Other Ingredients in Perfumes
Perfume compositions include a variety of flavouring substances, up to 100 components, some of which are trace elements. In the most luxurious series the number of components is greater, which determines the greater value of the aroma.
If we taste the smell of a flower, we will find out that it is a combination of fragrances from which a part is separated, that determines the main specific aroma. If this part is removed, then the composition loses its meaning. Similarly, there is a central core in the perfume that determines the aroma of the whole composition. It consists of several aromatic substances, which are perceived in a certain sequence.
One of the most important factors for the originality of a perfume composition is the completeness of the aroma. The more components are included, the better expressed it is. In addition to aromatic ingredients, other substances are used in perfumes. Here are which they are:
- Solvents. Highly concentrated ethanol is used as a universal solvent.
- Modifiers. The scent improves and becomes fuller with their help while the perfume composition is stationary.
- Fixatives. These are the substances that are added to the perfume composition in order to delay the evaporation of flavours for a longer time, increasing the durability of the product. Fixation also results in colouring the fragrant liquid, as resins and conditioners are often used as fixatives.

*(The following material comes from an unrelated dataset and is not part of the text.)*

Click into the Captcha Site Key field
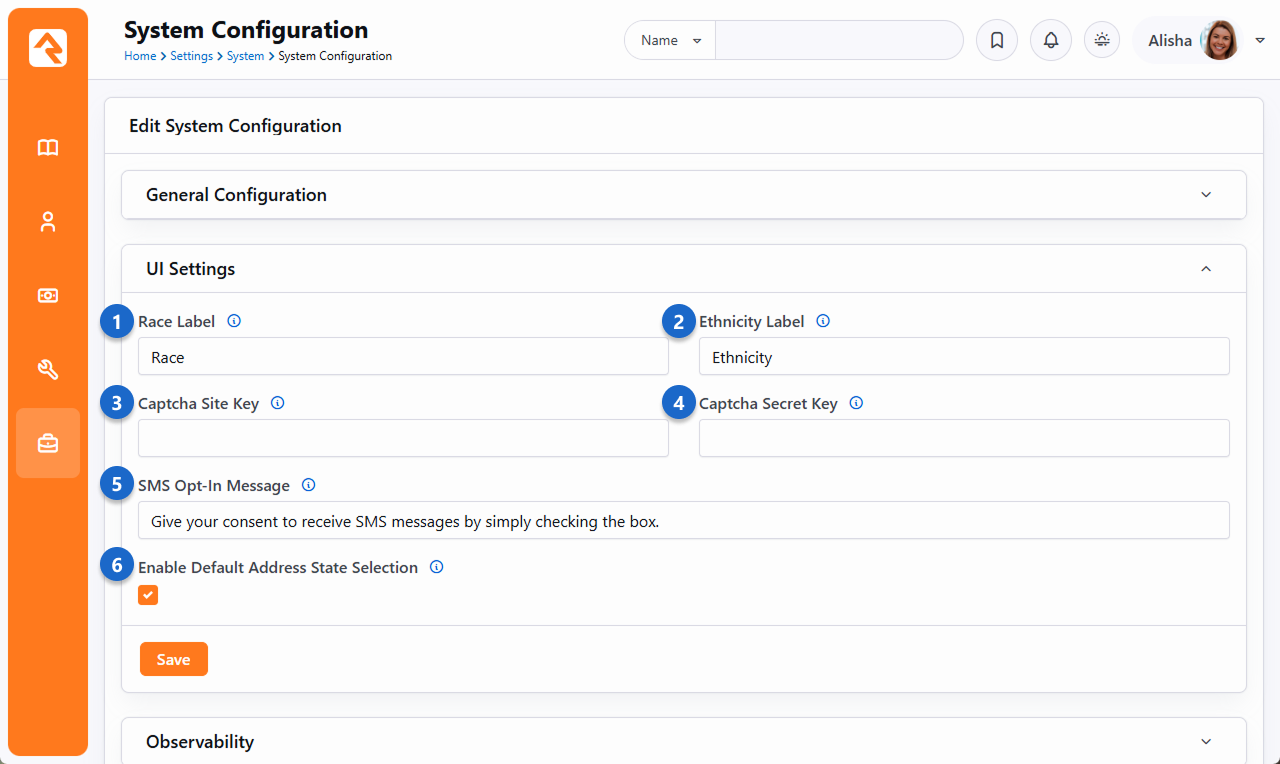 pos(403,438)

Furthermore, substances that have nothing in common with the essential elements of the aroma, and sometimes even sharply contrast with them, are often used to give more density and originality to the perfume. They can be added in different amounts, and their main action is to exalt other fragrances — they add passion, brightness and some darkness.
The scents that evaporate first create the main impression of the perfume. They are also used to cover the aroma of the solvent. There are 3 levels in which the aroma develops. They depend on the evaporation of its constituents.

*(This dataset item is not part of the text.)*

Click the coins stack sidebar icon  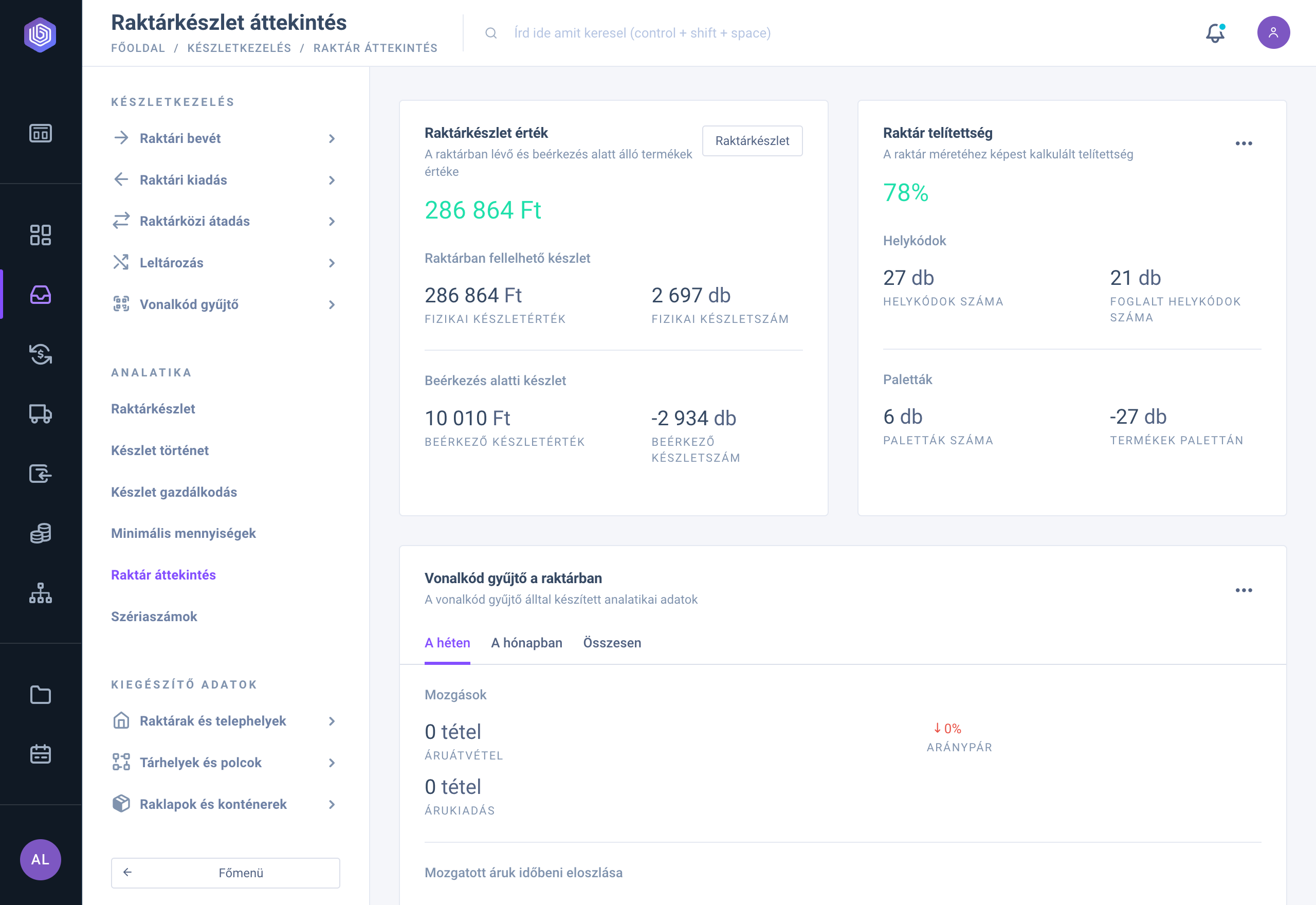coord(40,533)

- Top aromatic notes. They provide the initial impact — a light and fresh scent that lasts for about 8-15 minutes. Their ability to attract people makes them one of the most powerful “weapons” in the perfume sales because they are often the ones who “win” the customer in the first minutes.
These notes form between 20-40% of the perfume. The most commonly used are citrus scents and green spices.
- Middle aromatic notes. They are also known as the “heart” of the perfume and break after the top notes for 10-30 minutes. The middle notes overwhelm our senses after the top notes have evaporated. They remain constant over time and give the character of the perfume, and also “help” the spread of the aroma in its base notes.
They make up between 40-80% of perfume. The most used are fruity and floral scents, as well as spicy spices.
- Base aromatic notes. They provide a lasting emanation of the perfume. This is the final phase in the unfolding of the aroma and helps to fix it to the skin. Base notes are richer and deeper, and even enhance their scent over time. They are the ones that leave a lasting impression on perfume and are often felt hours after we have applied it.
They make up between 10-25% of perfume and are the most expensive perfume notes. The most commonly used include saturated scents such as cedar wood, sandalwood, vetiver, vanilla, amber, patchouli, musk, etc.
The act of making a perfume is called composing. This creative and scientific activity includes knowledge of aromatic substances, their properties and toxicity. The method of creating a perfume composition is impossible without rich imagination, a taste and knowledge of fashion trends.